** DOCUMENT TEXT **
+===+

General terms and conditions of business

General terms and conditions of business

between

the company

minota ceramics GbR

Winkler & Maushammer

Kotzinger Straße 58

83278 Traunstein

Germany

- hereinafter referred to as “Provider” -

and

the respective customer

- hereinafter referred to as “Customer” -

I. Scope, definitions

  1. The following general terms and conditions apply exclusively to the business relationship between the provider of the online shop minotaceramics.com (hereinafter "Provider") and the customer (hereinafter "Customer") in the version valid at the time of the order. Deviating general terms and conditions of the customer are not recognized unless the Provider expressly agrees to their validity in writing.
  2. The customer is a consumer if the purpose of the ordered deliveries and services cannot be predominantly attributed to his or her commercial or independent professional activity. In contrast, an entrepreneur is any natural or legal person, or partnership with legal capacity, who, when concluding the contract, acts in the exercise of his or her commercial or independent professional activity.

+===+

** DATASET RECORDS **

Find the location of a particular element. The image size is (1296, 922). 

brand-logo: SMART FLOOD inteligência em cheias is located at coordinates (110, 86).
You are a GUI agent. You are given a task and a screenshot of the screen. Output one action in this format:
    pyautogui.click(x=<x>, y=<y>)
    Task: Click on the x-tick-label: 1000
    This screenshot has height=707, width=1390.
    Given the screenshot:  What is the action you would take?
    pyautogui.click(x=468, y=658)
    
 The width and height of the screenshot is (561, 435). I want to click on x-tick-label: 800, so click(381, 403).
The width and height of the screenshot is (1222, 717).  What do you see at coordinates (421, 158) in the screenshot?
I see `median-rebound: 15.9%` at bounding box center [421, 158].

+===+

** PROBLEMS TO WORK ON **
- A) In the terms and conditions, which company is referred to as the "Provider"?
- B) Reproduce the terms and conditions from the words "I. Scope, definitions" through the words "validity in writing.", swapping "online shop" for "web store".
- C) Extend the terms and conditions for the minota ceramics online shop, picking up after its final sentence.

** ANSWERS GIVEN **
- A) minota ceramics GbR (Winkler & Maushammer), Kotzinger Straße 58, 83278 Traunstein, Germany.

- B)
I. Scope, definitions

  1. The following general terms and conditions apply exclusively to the business relationship between the provider of the web store minotaceramics.com (hereinafter "Provider") and the customer (hereinafter "Customer") in the version valid at the time of the order. Deviating general terms and conditions of the customer are not recognized unless the Provider expressly agrees to their validity in writing.

- C)
II. Conclusion of contract

  1. The customer can select products or vouchers from the provider's range and collect them in a so-called shopping cart by clicking the "Add to cart" button. By clicking the "Order with payment" button, the customer submits a binding request to purchase the goods or vouchers in the shopping cart. Before submitting the order, the customer can change and view the data at any time. However, the offer can only be submitted and transmitted if the customer accepts these terms and conditions by clicking the "Accept Terms and Conditions" button, thereby incorporating them into their application.
  2. The provider will then send the customer an automatic confirmation of receipt via email, which will list the customer's order again. A contract is only concluded when the order is accepted by a declaration of acceptance or by delivery of the ordered items. Upon delivery of the goods, the contract text (consisting of the order, General Terms and Conditions, and order confirmation) will be sent to the customer on a permanent data medium (paper printout) (contract confirmation). The provider will not make the contract text available beyond this time. The contract text will be stored in compliance with data protection regulations.
  3. The contract is concluded in German.

III. Delivery, availability

  1. Delivery times specified by the provider are calculated from the date of order confirmation, provided the purchase price has been paid in advance. If no or no different delivery time is specified for the respective goods from the online shop, the delivery time is 2 to 5 working days, unless otherwise agreed. Subject to the provisions in paragraph 3, the delivery period begins upon conclusion of the contract.
  2. The provider ships to Germany. The provider decides on an individual basis whether to accept orders for deliveries abroad, following prior consultation via email.
  3. Delivery dates – unless expressly guaranteed – are non-binding and subject to the timely and complete availability of the goods.
  4. The commencement of any specified delivery time is subject to the timely and proper fulfillment of the customer's obligations. The right to assert a defense of non-fulfillment of the contract remains reserved.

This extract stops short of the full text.